Some thoughts from George Orwell, 'The Road to Wigan Pier'
"Watching coal-miners at work, you realise momentarily what different universes different people inhabit. Down there where coal is dug it is a sort of world apart which one can quite easily go through life without ever hearing about. Probably a majority of people would even prefer not to hear about it. Yet it is the absolutely necessary counterpart of our world above. Practically everything we do, from eating an ice to crossing the atlantic, and from baking a loaf to writing a novel, involves the use of coal, directly or indirectly. For all the arts of peace coal is needed; if war breaks out it is needed all the more. In time of revolution the miner must go on working or the revolution must stop, for revolution as much as reaction needs coal. Whatever may be happening on the surface, the hacking and shovelling have got to continue without a pause, or at any rate without pasing for more than a few weeks at the most. In order that Hitler may march the goose-step, that the Pope may denounce Bolshevism, that the cricket crowds may assemble at Lord's, that the Nancy poets may scratch one another's backs, coal has got to be forthcoming. But on the whole we are not aware of it; we all know that we 'must have coal', but we seldom or never remember what coal-getting involves. Here am I, sitting writing in front of my comfortable coal fire. It is April but I still need a fire. Once a fortnight the coal cart drives up to the door and men in leather jerkins carry the coal indoors in stout sacks smelling of tar and shoot it clanking into the coal-hole under the stairs.

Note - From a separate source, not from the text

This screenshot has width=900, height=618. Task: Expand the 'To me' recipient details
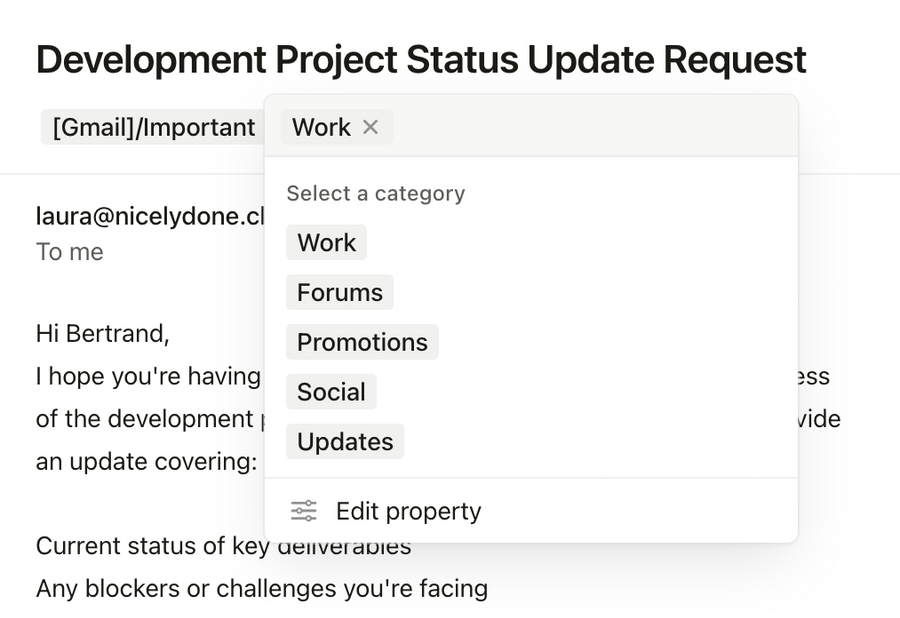[x=69, y=252]

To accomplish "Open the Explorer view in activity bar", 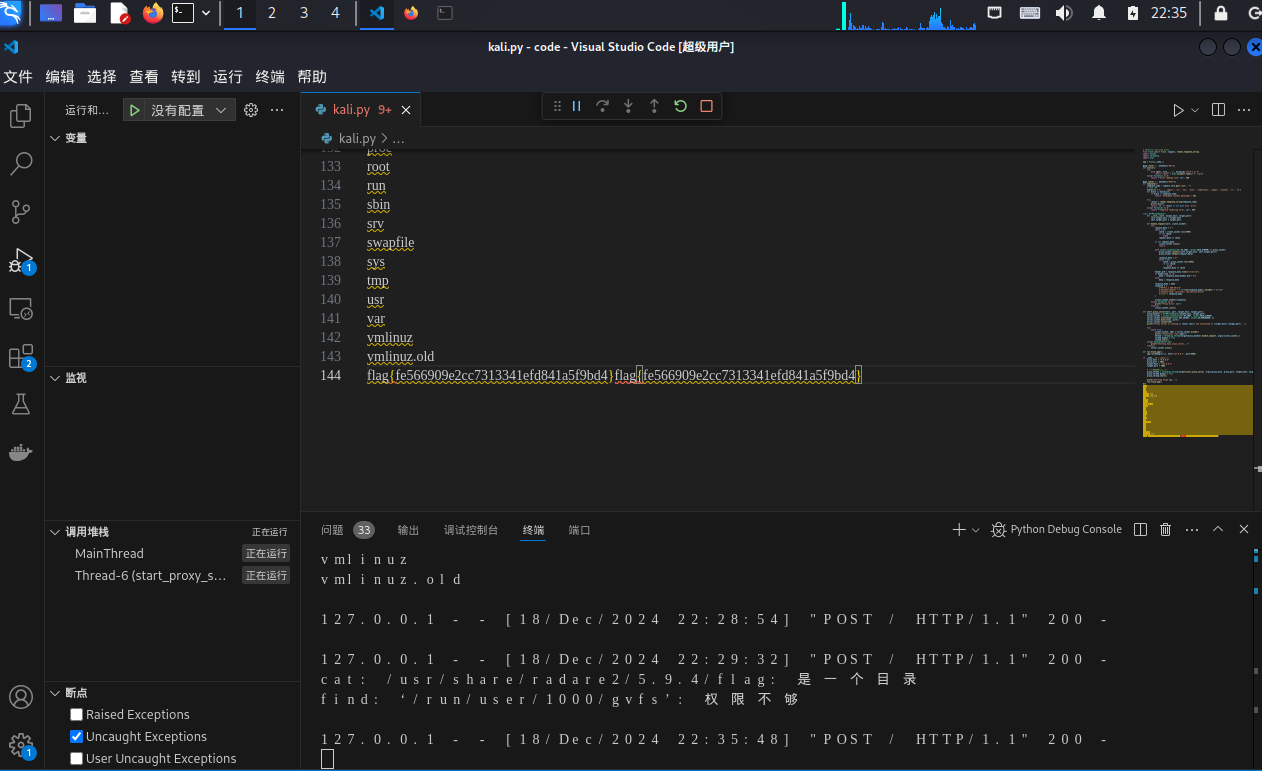I will [21, 116].
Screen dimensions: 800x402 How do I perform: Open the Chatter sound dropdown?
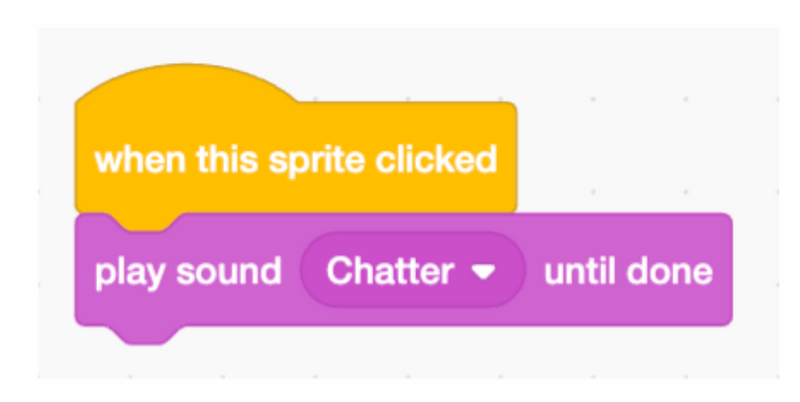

It is only very rarely, when I make a definite mental effort, that I connect this coal with that far-off labour in the mines. It is just 'coal' - something that I have got to have; black stuff that arrives mysteriously from nowhere in particular, like manna except that you have to pay for it. You could quite easily drive a car right across the north of England and never once remember that hundreds of feet below the road you are on the miners who are hacking at the coal. Yet in a sense it is the miners who are driving your car forward. Their lamp-lit world down there is as necessary to the daylight world above as the root is to the flower."
Our world changes only as quickly as we try to make it change. What is it that we have forgotten that keeps us always in this cycle of neverending strife?